Quick Check Questions

  1. Scenario: A contract uses require(tx.origin == admin) to restrict a withdraw() function.
    Answer: Dangerous – an attacker can trick a user (the admin) into calling a malicious contract that then calls withdraw(), because tx.origin stays the original EOA.

  2. Scenario: You see uint256 total = a + b; in a Solidity 0.7 contract with no SafeMath.
    Answer: Vulnerable to overflow – the addition could wrap to zero, letting an attacker inflate balances; upgrade to Solidity ≥0.8 or wrap with SafeMath.

  3. Scenario: A DeFi pool’s addLiquidity() updates the pool’s token balance after calling token.transferFrom().
    Answer: Re‑entrancy risk – a malicious ERC‑20 token could re‑enter addLiquidity() during transferFrom, causing double‑counting. Move the state update before the external call.

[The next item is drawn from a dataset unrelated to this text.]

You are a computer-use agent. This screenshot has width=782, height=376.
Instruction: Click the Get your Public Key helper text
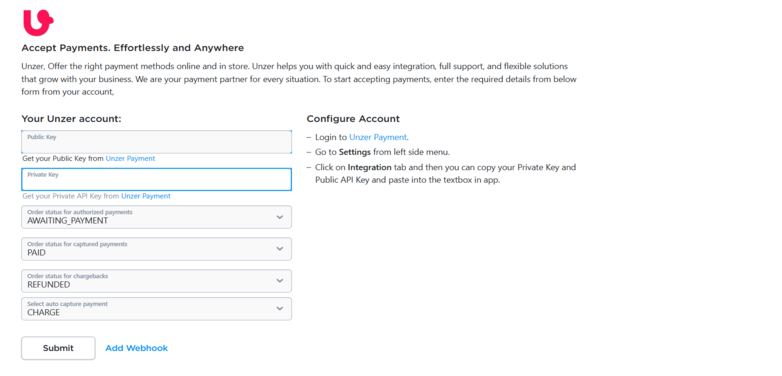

Last‑Minute Cram Sheet (10 one‑liners)

  1. ⚠️ Never update state after an external call – always use Check‑Effects‑Interactions.
  2. Solidity ≥0.8 automatically reverts on overflow/underflow; older versions need SafeMath.
  3. ReentrancyGuard works by storing a single‑byte status flag (_NOT_ENTERED / _ENTERED).
  4. MEV = Miner/Maximal Extractable Value; front‑running is the most common MEV vector.
  5. delegatecall shares the caller’s storage; always verify the library’s storage layout.
  6. EIP‑2929 raised SLOAD gas from 800 → 2100; batch reads with mapping loops can become expensive.
  7. OpenZeppelin contracts are audited‑by‑default; start every new project from their library.
  8. Static analysis catches 80 % of known bugs; run slither and mythx on every PR.
  9. Commit‑reveal mitigates front‑running but adds a one‑block latency; use it for auctions, voting, or NFT name registration.
  10. Audit checklist – check: re‑entrancy, arithmetic, access control, external calls, upgradeability, and proper event emission.